In part 1 of this series – which I strongly recommend you read before reading this post – I showed how removing columns from a table can make a dramatic improvement to the performance of certain transformations in Power Query. In this post I’ll show some tricks taught to me by Curt Hagenlocher of the dev team that can improve performance even more.
First of all, let me remind you of my original, totally unoptimised query which takes over a minute to run:
let Source = Csv.Document( File.Contents( "C:\Users\chwebb\Downloads\pp-2018.csv" ), [Delimiter=",", Columns=16, Encoding=1252, QuoteStyle=QuoteStyle.None]), #"Changed Type" = Table.TransformColumnTypes( Source, {{"Column2", Int64.Type}} ), #"Sorted Rows" = Table.Sort( #"Changed Type", {{"Column2", Order.Descending}} ), Column2 = #"Sorted Rows"{0}[Column2] in Column2
In particular, I’d like to draw your attention to the last step where the position and lookup operators (I blogged about them here) are used to return the value in the Column2 column of the first line of the sorted table:
#”Sorted Rows”{0}[Column2]
Breaking this expression down:
- #”Sorted Rows” returns the sorted table from the previous step in the query
- {0} returns the first line of that table as a record
- [Column2] gives the value in the Column2 field from that record
It turns out that changing the order of {0} and [Column2] in this expression makes a big impact on performance. So using the following expression in the last step instead:
#”Sorted Rows”[Column2]{0}
…reduces query execution time to 5-7 seconds! I’m told this is because asking for the column first does the same thing internally as manually removing all other columns in the table which, as I showed in my last post, has a dramatic impact on performance.
It’s important to understand that this is not a general recommendation to request the column before the row in expressions like this, because in other scenarios requesting the row before the column might perform better. What you need to do is test writing expressions like this both ways to see what gives you the best performance.
One piece of general advice that Curt did give me, though, was that most of the optimisations that the Power Query engine can use only happen on tables – not records or lists – so you should always try to work with tables whenever you can. For this particular query, using the Table.FirstN function to get the first row of the table like so:
Table.FirstN(#”Sorted Rows”,1)[Column2]{0}
…allows for another internal optimisation to kick in, taking the query execution time down to around 2 seconds – the same performance as the original query in my previous post.

> [SET TASKS]:
1: Decide whether each statement agrees with the Power Query post: (a) Putting [Column2] before {0} in the last step cut execution time to 5-7 seconds. (b) The post advises always requesting the column before the row in such expressions. (c) Using Table.FirstN brought execution time down to around 2 seconds. Answer yes or no for each, and quote the deciding words of the post.
2: Convert the listing lines into a numbered list, beginning at the line that has "Screen dimensions: 1333x846" and stopping after the line that has "click(x=810, y=836)". Omit blank lines and leave the pictures out of the answer.

(Entries from a dataset)
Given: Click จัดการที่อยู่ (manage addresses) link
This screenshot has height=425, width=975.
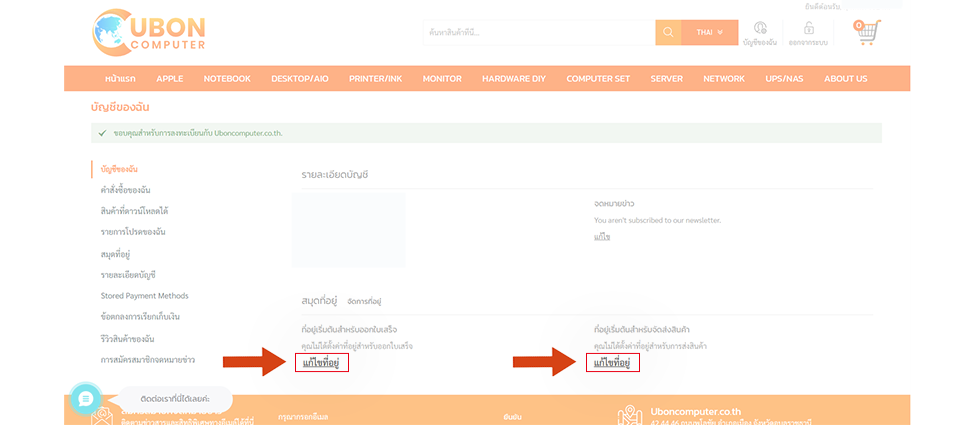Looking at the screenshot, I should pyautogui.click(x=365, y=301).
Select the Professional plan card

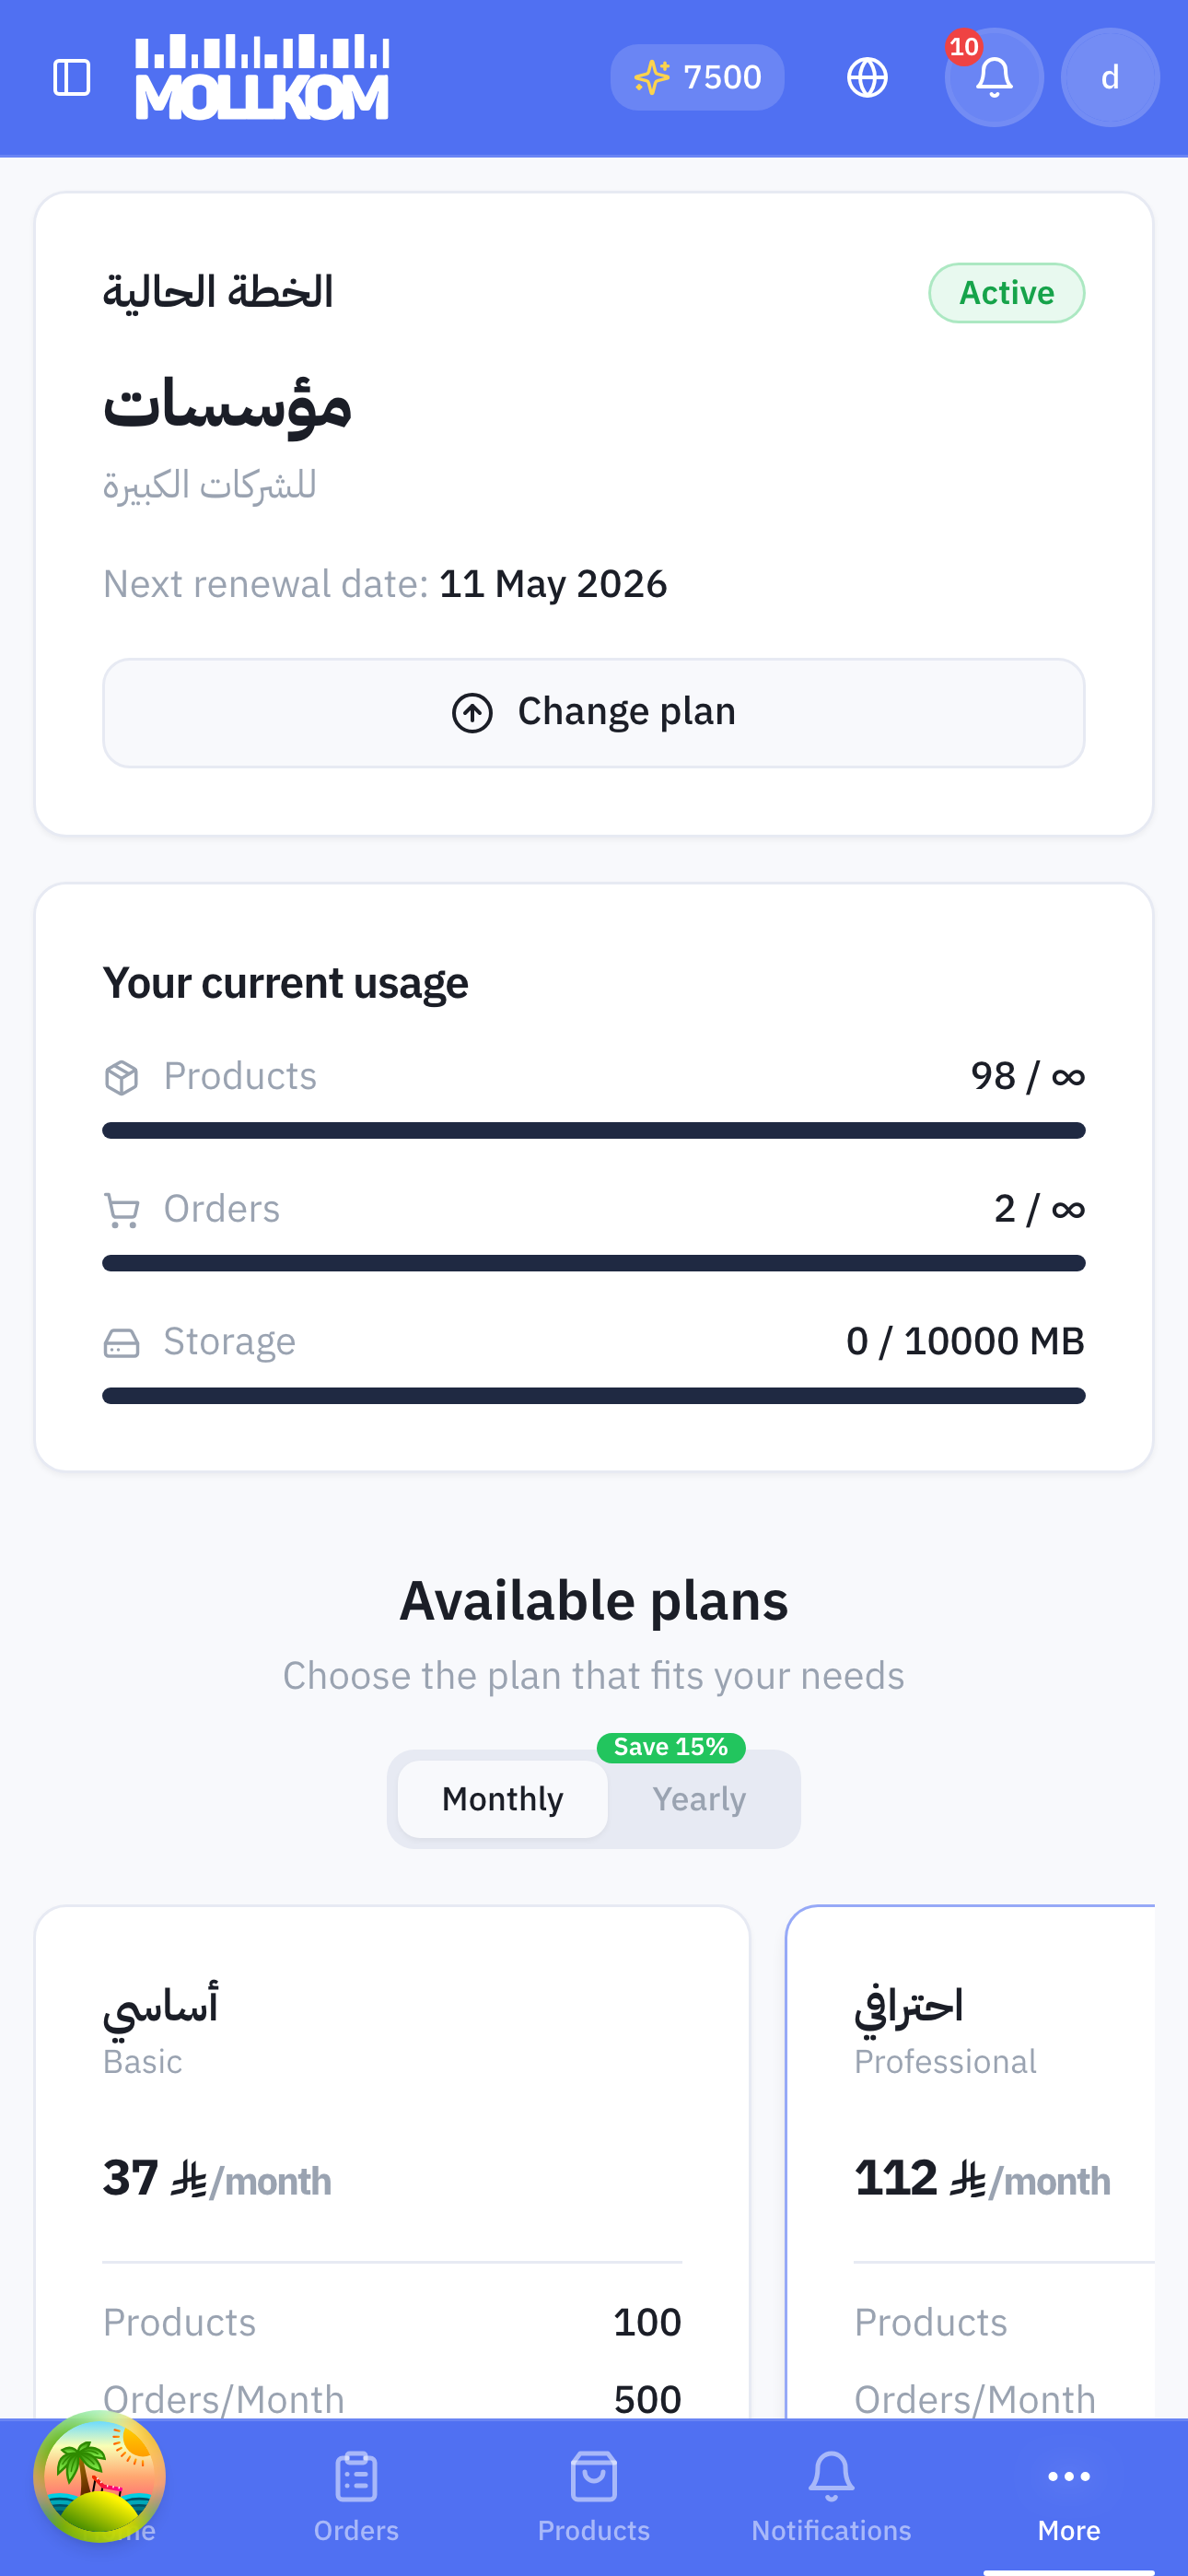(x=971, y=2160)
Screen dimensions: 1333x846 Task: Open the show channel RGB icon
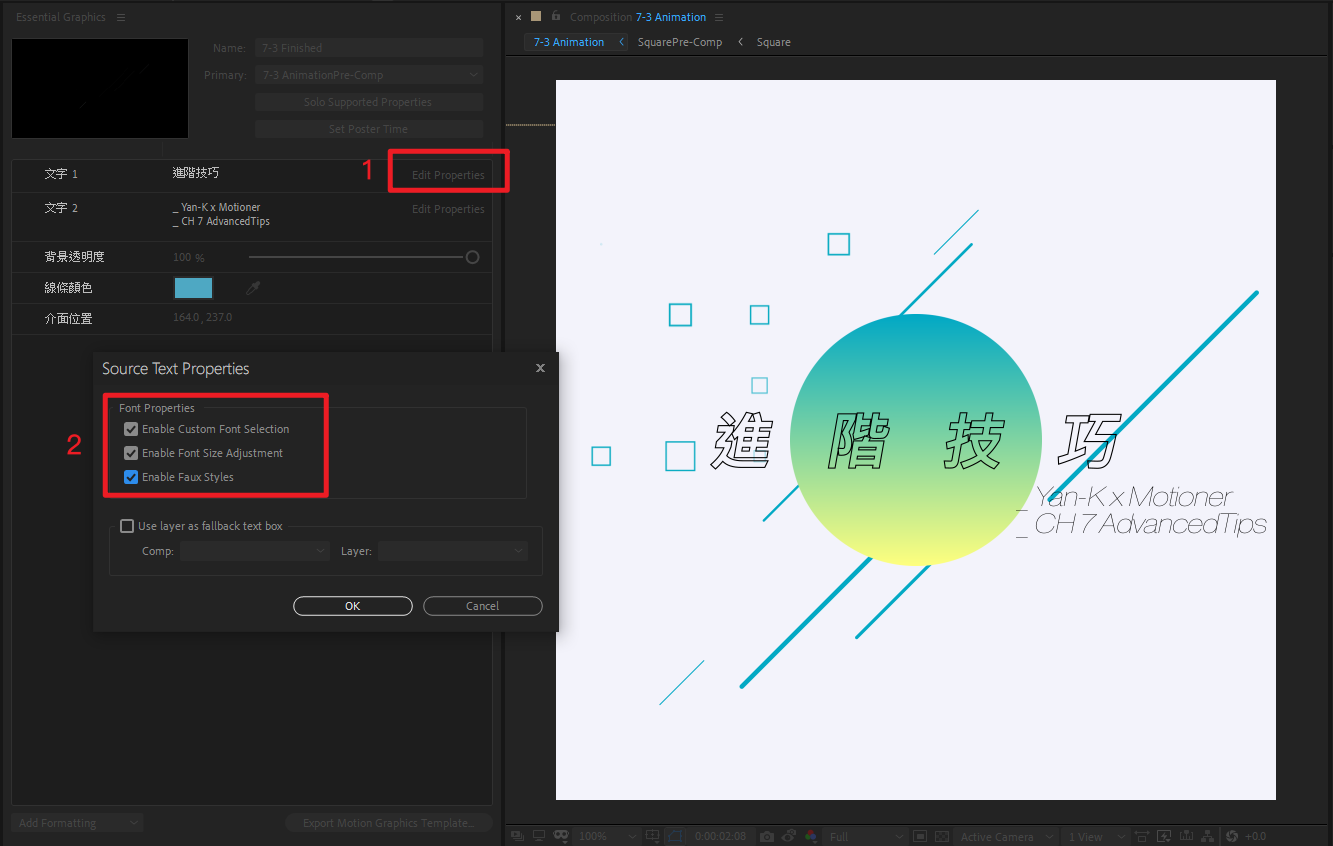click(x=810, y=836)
---
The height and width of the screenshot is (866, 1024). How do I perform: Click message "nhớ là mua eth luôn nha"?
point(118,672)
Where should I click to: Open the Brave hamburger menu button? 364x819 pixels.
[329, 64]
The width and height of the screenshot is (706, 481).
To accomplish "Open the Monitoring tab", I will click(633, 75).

> [RESPONSES IN ORDER]:
1:
(a) Yes: "reduces query execution time to 5-7 seconds"
(b) No: "this is not a general recommendation to request the column before the row in expressions like this"
(c) Yes: "taking the query execution time down to around 2 seconds"

2:
1. Screen dimensions: 1333x846 Task: Open the show channel RGB icon
2. click(x=810, y=836)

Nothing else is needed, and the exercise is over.